## WHAT YOU SHOULD DO
Take the records below and copy them exactly.

## DATA PROVIDED
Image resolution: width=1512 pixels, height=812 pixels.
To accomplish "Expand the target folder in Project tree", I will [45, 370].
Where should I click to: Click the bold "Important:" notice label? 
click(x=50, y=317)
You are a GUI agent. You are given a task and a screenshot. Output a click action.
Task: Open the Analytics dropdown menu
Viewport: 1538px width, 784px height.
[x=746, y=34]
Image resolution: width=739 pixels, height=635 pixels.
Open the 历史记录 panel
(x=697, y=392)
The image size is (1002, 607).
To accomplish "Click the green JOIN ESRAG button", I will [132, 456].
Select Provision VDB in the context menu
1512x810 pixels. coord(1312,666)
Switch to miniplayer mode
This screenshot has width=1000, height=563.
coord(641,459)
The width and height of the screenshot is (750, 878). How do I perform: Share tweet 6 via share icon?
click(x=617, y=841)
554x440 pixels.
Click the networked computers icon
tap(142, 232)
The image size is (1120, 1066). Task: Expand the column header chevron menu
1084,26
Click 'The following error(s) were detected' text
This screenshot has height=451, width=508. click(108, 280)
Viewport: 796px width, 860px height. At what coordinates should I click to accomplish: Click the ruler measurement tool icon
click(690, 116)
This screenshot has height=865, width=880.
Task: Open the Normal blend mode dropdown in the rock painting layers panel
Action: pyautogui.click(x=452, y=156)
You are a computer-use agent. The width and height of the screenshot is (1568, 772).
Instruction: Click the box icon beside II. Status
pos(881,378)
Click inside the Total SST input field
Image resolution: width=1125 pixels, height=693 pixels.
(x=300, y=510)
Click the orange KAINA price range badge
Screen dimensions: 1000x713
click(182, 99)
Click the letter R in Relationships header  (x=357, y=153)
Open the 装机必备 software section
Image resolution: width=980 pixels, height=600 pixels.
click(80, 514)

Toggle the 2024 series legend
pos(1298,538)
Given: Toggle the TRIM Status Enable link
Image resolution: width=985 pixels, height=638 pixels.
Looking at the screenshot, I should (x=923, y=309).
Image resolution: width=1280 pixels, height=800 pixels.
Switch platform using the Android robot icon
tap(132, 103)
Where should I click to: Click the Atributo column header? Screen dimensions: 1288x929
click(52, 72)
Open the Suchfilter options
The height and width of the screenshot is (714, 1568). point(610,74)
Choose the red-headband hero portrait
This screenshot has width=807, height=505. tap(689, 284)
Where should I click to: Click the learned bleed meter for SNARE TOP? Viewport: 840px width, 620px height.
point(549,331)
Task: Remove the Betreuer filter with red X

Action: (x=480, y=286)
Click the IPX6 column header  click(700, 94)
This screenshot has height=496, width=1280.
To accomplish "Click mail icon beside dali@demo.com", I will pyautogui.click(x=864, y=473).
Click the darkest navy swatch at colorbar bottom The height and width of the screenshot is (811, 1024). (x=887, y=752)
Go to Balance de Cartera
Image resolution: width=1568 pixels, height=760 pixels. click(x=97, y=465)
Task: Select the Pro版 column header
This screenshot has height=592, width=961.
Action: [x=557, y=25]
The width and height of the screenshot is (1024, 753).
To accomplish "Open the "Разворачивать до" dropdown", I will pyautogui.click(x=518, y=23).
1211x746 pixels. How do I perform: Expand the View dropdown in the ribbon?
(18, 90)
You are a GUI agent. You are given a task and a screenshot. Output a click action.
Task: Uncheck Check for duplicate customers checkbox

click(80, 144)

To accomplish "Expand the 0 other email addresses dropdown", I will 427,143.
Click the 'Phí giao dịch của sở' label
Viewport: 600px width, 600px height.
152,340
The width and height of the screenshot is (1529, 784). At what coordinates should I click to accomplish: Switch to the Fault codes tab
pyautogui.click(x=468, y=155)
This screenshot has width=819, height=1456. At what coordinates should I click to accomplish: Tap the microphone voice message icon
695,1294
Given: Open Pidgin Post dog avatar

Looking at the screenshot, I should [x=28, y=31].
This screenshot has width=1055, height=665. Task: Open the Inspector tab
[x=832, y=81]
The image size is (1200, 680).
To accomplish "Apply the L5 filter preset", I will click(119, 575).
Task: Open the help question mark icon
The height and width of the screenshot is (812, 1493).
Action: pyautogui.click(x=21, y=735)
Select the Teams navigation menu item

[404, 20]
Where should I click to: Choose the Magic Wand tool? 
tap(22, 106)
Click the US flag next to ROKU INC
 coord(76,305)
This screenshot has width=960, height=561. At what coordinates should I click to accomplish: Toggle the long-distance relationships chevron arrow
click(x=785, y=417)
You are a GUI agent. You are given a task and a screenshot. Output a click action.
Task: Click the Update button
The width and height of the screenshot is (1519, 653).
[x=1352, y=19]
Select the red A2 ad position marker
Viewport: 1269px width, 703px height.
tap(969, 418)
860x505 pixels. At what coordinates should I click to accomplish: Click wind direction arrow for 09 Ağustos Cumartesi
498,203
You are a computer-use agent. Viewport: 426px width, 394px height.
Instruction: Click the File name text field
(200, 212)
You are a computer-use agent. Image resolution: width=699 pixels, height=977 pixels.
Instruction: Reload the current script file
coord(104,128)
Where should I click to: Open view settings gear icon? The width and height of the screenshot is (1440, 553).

## EXERCISE RESPONSE
Image resolution: width=1512 pixels, height=812 pixels.
To accomplish "Expand the target folder in Project tree", I will [45, 370].
Where should I click to: Click the bold "Important:" notice label? 
click(x=50, y=317)
You are a GUI agent. You are given a task and a screenshot. Output a click action.
Task: Open the Analytics dropdown menu
Viewport: 1538px width, 784px height.
[x=746, y=34]
Image resolution: width=739 pixels, height=635 pixels.
Open the 历史记录 panel
(x=697, y=392)
The image size is (1002, 607).
To accomplish "Click the green JOIN ESRAG button", I will [132, 456].
Select Provision VDB in the context menu
1512x810 pixels. coord(1312,666)
Switch to miniplayer mode
This screenshot has width=1000, height=563.
coord(641,459)
The width and height of the screenshot is (750, 878). How do I perform: Share tweet 6 via share icon?
click(x=617, y=841)
554x440 pixels.
Click the networked computers icon
tap(142, 232)
The image size is (1120, 1066). Task: Expand the column header chevron menu
1084,26
Click 'The following error(s) were detected' text
This screenshot has height=451, width=508. click(108, 280)
Viewport: 796px width, 860px height. At what coordinates should I click to accomplish: Click the ruler measurement tool icon
click(690, 116)
This screenshot has height=865, width=880.
Task: Open the Normal blend mode dropdown in the rock painting layers panel
Action: pyautogui.click(x=452, y=156)
You are a computer-use agent. The width and height of the screenshot is (1568, 772).
Instruction: Click the box icon beside II. Status
pos(881,378)
Click inside the Total SST input field
Image resolution: width=1125 pixels, height=693 pixels.
(x=300, y=510)
Click the orange KAINA price range badge
Screen dimensions: 1000x713
click(182, 99)
Click the letter R in Relationships header  (x=357, y=153)
Open the 装机必备 software section
Image resolution: width=980 pixels, height=600 pixels.
click(80, 514)

Toggle the 2024 series legend
pos(1298,538)
Given: Toggle the TRIM Status Enable link
Image resolution: width=985 pixels, height=638 pixels.
Looking at the screenshot, I should (x=923, y=309).
Image resolution: width=1280 pixels, height=800 pixels.
Switch platform using the Android robot icon
tap(132, 103)
Where should I click to: Click the Atributo column header? Screen dimensions: 1288x929
click(52, 72)
Open the Suchfilter options
The height and width of the screenshot is (714, 1568). point(610,74)
Choose the red-headband hero portrait
This screenshot has width=807, height=505. tap(689, 284)
Where should I click to: Click the learned bleed meter for SNARE TOP? Viewport: 840px width, 620px height.
point(549,331)
Task: Remove the Betreuer filter with red X

Action: (x=480, y=286)
Click the IPX6 column header  click(700, 94)
This screenshot has height=496, width=1280.
To accomplish "Click mail icon beside dali@demo.com", I will pyautogui.click(x=864, y=473).
Click the darkest navy swatch at colorbar bottom The height and width of the screenshot is (811, 1024). (x=887, y=752)
Go to Balance de Cartera
Image resolution: width=1568 pixels, height=760 pixels. click(x=97, y=465)
Task: Select the Pro版 column header
This screenshot has height=592, width=961.
Action: [x=557, y=25]
The width and height of the screenshot is (1024, 753).
To accomplish "Open the "Разворачивать до" dropdown", I will pyautogui.click(x=518, y=23).
1211x746 pixels. How do I perform: Expand the View dropdown in the ribbon?
(18, 90)
You are a GUI agent. You are given a task and a screenshot. Output a click action.
Task: Uncheck Check for duplicate customers checkbox

click(80, 144)

To accomplish "Expand the 0 other email addresses dropdown", I will 427,143.
Click the 'Phí giao dịch của sở' label
Viewport: 600px width, 600px height.
152,340
The width and height of the screenshot is (1529, 784). At what coordinates should I click to accomplish: Switch to the Fault codes tab
pyautogui.click(x=468, y=155)
This screenshot has width=819, height=1456. At what coordinates should I click to accomplish: Tap the microphone voice message icon
695,1294
Given: Open Pidgin Post dog avatar

Looking at the screenshot, I should [x=28, y=31].
This screenshot has width=1055, height=665. Task: Open the Inspector tab
[x=832, y=81]
The image size is (1200, 680).
To accomplish "Apply the L5 filter preset", I will click(119, 575).
Task: Open the help question mark icon
The height and width of the screenshot is (812, 1493).
Action: pyautogui.click(x=21, y=735)
Select the Teams navigation menu item

[404, 20]
Where should I click to: Choose the Magic Wand tool? 
tap(22, 106)
Click the US flag next to ROKU INC
 coord(76,305)
This screenshot has width=960, height=561. At what coordinates should I click to accomplish: Toggle the long-distance relationships chevron arrow
click(x=785, y=417)
You are a GUI agent. You are given a task and a screenshot. Output a click action.
Task: Click the Update button
The width and height of the screenshot is (1519, 653).
[x=1352, y=19]
Select the red A2 ad position marker
Viewport: 1269px width, 703px height.
tap(969, 418)
860x505 pixels. At what coordinates should I click to accomplish: Click wind direction arrow for 09 Ağustos Cumartesi
498,203
You are a computer-use agent. Viewport: 426px width, 394px height.
Instruction: Click the File name text field
(200, 212)
You are a computer-use agent. Image resolution: width=699 pixels, height=977 pixels.
Instruction: Reload the current script file
coord(104,128)
Where should I click to: Open view settings gear icon? The width and height of the screenshot is (1440, 553).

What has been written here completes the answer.